Text embedding models accept text strings or TextBlock objects:
import asyncio
import os
from agentscope.embedding import DashScopeTextEmbedding

async def example_text_embedding():
    embedding_model = DashScopeTextEmbedding(
        api_key=os.environ["DASHSCOPE_API_KEY"],
        model_name="text-embedding-v3",
    )

    # Embed text strings
    texts = ["Hello world", "AgentScope is awesome"]
    response = await embedding_model(texts)

    print(f"Generated {len(response.embeddings)} embeddings")
    print(f"Embedding dimension: {len(response.embeddings[0])}")
    print(f"Tokens used: {response.usage.tokens}")

asyncio.run(example_text_embedding())

Multimodal Embedding

Multimodal embedding models accept text, images, and videos using content blocks:
import asyncio
import os
from agentscope.embedding import DashScopeMultiModalEmbedding
from agentscope.message import TextBlock

async def example_multimodal_embedding():
    embedding_model = DashScopeMultiModalEmbedding(
        api_key=os.environ["DASHSCOPE_API_KEY"],
        model_name="multimodal-embedding-v1",
        dimensions=1024,
    )

    # Embed text content (multimodal model also supports text)
    inputs = [
        TextBlock(type="text", text="A beautiful sunset"),
        TextBlock(type="text", text="AgentScope framework"),
    ]

    response = await embedding_model(inputs)

    print(f"Generated {len(response.embeddings)} embeddings")
    print(f"Embedding dimension: {len(response.embeddings[0])}")
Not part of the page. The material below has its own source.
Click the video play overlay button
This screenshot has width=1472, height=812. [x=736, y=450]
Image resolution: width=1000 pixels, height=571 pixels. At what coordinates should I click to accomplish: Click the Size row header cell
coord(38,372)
asyncio.run(example_multimodal_embedding())
For image and video inputs, use ImageBlock with URLSource (for publicly accessible URLs) or Base64Source (for base64-encoded data). The example above uses text for simplicity.

Provider Reference

AgentScope supports multiple embedding model providers:
ProviderModel ClassSupported ModalitiesKey Features
OpenAIOpenAITextEmbeddingTextHigh-quality text embeddings with configurable dimensions
DashScopeDashScopeTextEmbeddingTextQwen-based text embeddings
DashScopeDashScopeMultiModalEmbeddingText, Image, VideoUnified embeddings for cross-modal retrieval
GeminiGeminiTextEmbeddingTextGoogle Gemini text embeddings
OllamaOllamaTextEmbeddingTextLocal embedding models
Common parameters:
  • api_key: API key for authentication
  • model_name: The embedding model identifier
  • dimensions: Embedding vector dimension (provider-dependent)
  • embedding_cache: Optional cache instance to avoid repeated API calls
Usage tips:
  • Use text embedding models for semantic search, clustering, and classification tasks.
  • Use multimodal embedding models for cross-modal retrieval (e.g., search images by text).
  • Enable caching for frequently embedded content to reduce API costs.
  • Batch multiple inputs in a single call for better efficiency.